Thus burdened, these eight noble English gentlemen charged right through an army of butchering, howling brutes, they themselves howling with the fiercest of them.

All around me I heard weird and terrific cries: "What ho! citizens—what have you there?"

"Six aristos!" shouted my hero boldly as he rushed on, forging his way through the crowd.

"What are you doing with them?" yelled a raucous voice.

"Food for the starving fish in the river," was the ready response. "Stand aside, citizen," he added, with a round curse; "I have my orders from citizen Danton himself about these six aristos.

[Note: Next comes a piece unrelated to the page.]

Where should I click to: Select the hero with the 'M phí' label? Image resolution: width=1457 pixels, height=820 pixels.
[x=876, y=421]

You hinder me at your peril."

He was challenged over and over again in the same way, and so were his friends who were carrying papa and maman and the children; but they were always ready with a reply, ready with an invective or a curse; with eyes that could not see, one could imagine them as hideous, as vengeful, as cruel as the rest of the crowd.

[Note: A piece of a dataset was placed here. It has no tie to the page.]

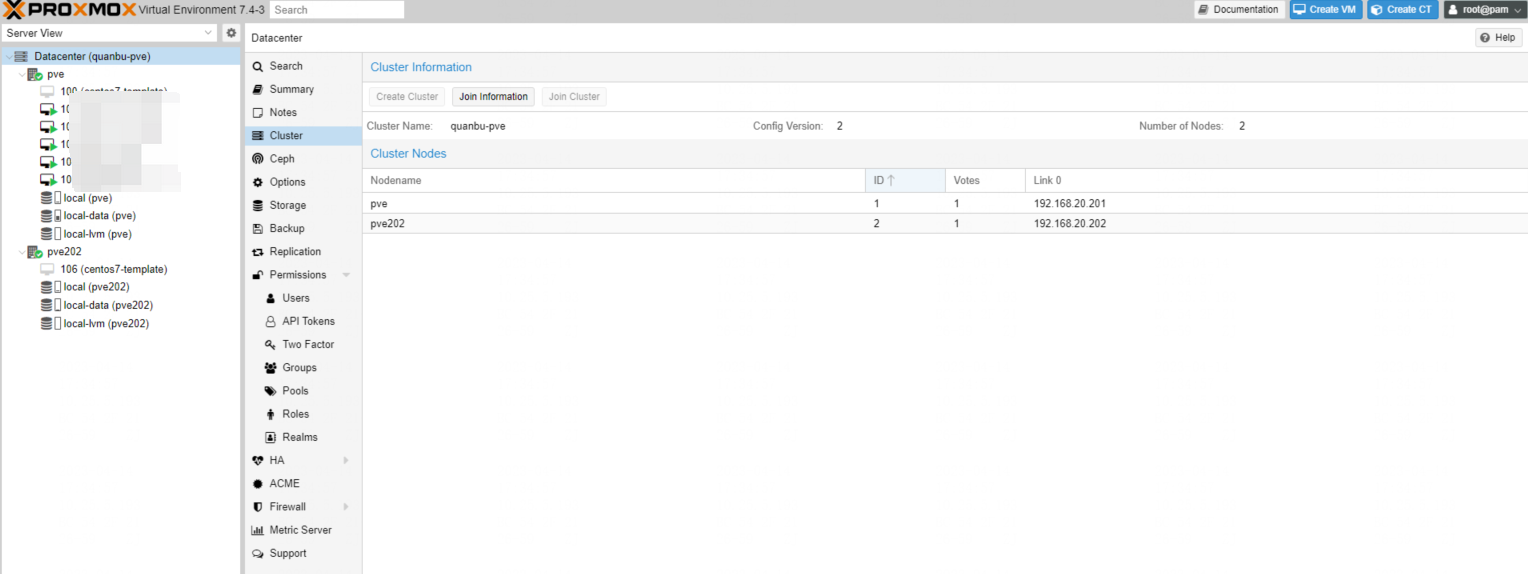Screen dimensions: 1528x574
Task: Click the top search input field
Action: click(337, 10)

I think that soon I must have fainted from sheer excitement and terror, for I remember nothing more till I felt myself deposited on a hard floor, propped against the wall, and the stifling piece of sacking taken off my head and face.

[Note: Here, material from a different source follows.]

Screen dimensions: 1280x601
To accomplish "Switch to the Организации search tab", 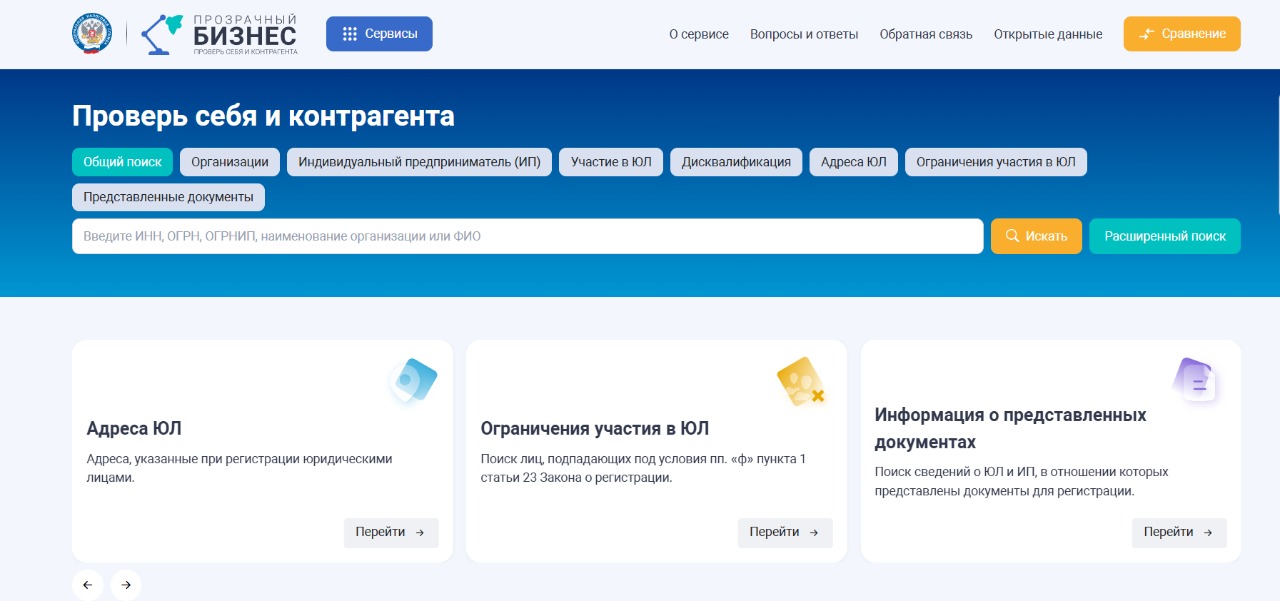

I looked around me, dazed and bewildered; gradually the horrors of the past hour came back to me, and I had to close my eyes again, for I felt sick and giddy with the sheer memory of it all.

But presently I felt stronger and looked around me again. Jean and Andre were squatting in a corner close by, gazing wide-eyed at the group of men in filthy, ragged clothing, who sat round a deal table in the centre of a small, ill-furnished room.

Maman was lying on a horsehair sofa at the other end of the room, with Marguerite beside her, and papa sat in a low chair by her side, holding her hand.